Ebenso überzeugt von der guten Leistungsfähigkeit des deutschen Gesundheitssystems äußerten sich neben dem Barmer-Vorstandsvorsitzenden Dr. Johannes Vöcking und Ex-Sachverständigenratschef Professor Dr. Friedrich-Wilhelm Schwartz der Gesundheitsökonom und Mediziner Professor Dr. Michael Schlander vom Institut für Innovation im Gesundheitswesen in Eschborn.
Für Schlander sind die ökonomischen Probleme weniger eine Frage der Finanzierbarkeit als die Frage danach, in wel-chem Umfang Therapien (erforderlich/gewünscht) von der Solidargemeinschaft zu zahlen sind. Der Betriebswirt hält die Folgekosten des demographischen Wandels wie des medizinischen Fortschritts bei moderat steigenden Krankenversicherungs-Beiträgen für finanzierbar.
Schwäche des Systems
Unter der Prämisse eines jährlichen Wirtschaftswachstums von einem Prozent, so Schlanders Modellrechnung, seien auch in den nächsten 30 Jahren die berechenbaren Lasten wegen der alternder Bevölkerung und des medizinischen Fortschritts zu finanzieren, ohne persönliche Finanzspielräume anzutasten. Die Schwäche des heutigen Finanzierungssystems sei, wie alle Sachverständigen beklagen, seine Abhängigkeit von Arbeitseinkommen.
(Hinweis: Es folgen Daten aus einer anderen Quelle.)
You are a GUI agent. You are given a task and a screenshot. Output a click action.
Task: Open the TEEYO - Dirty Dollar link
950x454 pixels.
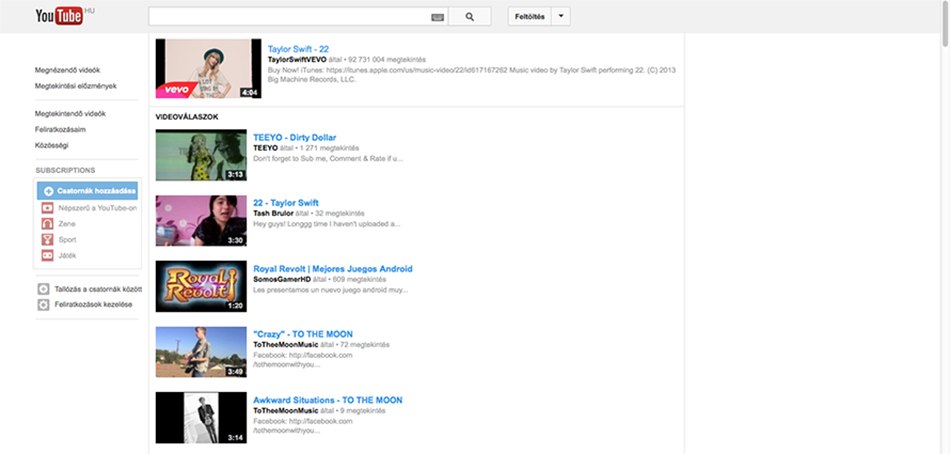click(294, 137)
Vöcking sieht beim derzeit »schwer verkraftbaren Nebeneinander von Verschwendung und Rationierung« Einsparpotentiale von bis zu 50 Prozent, allein wenn richtige Gesundheitsprävention betrieben würde.
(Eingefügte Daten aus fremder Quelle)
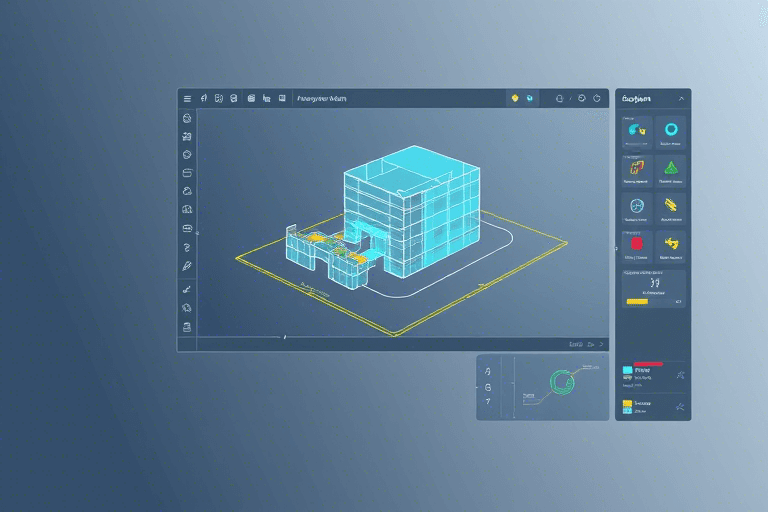Click the blue cube icon in the toolbar
768x512 pixels.
531,99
In einer Zeit, da die Rationierung von Gesundheitsleistungen auf der Ebene von Arzt und Patient gelebt werde, hält Vöcking soziale Gerechtigkeit für unabdingbar. Dabei müssten Bürger stärker in Entscheidungen mit einbezogen werden. Der Medizinethiker und Chirurg Professor Dr. Gerd Nagel (Stiftung Patientenkompetenz, Schweiz) mahnte an, die Urteilsfähigkeit von Patienten zu stärken.
Kompetent informierte Versicherte seien viel häufiger bereit, im Krankheitsfall die eigenen Heilungsprozesse motiviert mitzusteuern oder zumindest die persönliche Lebensqualität zu verbessern, sagte Nagel. Dies setze jedoch mehr Transparenz im deutschen Gesundheitssystem voraus, so der frühere Ratsweise Professor Schwartz von der Medizinischen Hochschule Hannover.
So zu tun, als könne Rationierung in Frage gestellt werden, sei töricht. Rationierung finde längst statt, sogar beim medizinisch Notwendigen, stationär wie ambulant. Darüber zu reden werde indes nicht einfacher, solange »wichtige Personen« im Gesundheitswesen das Problem leugnen.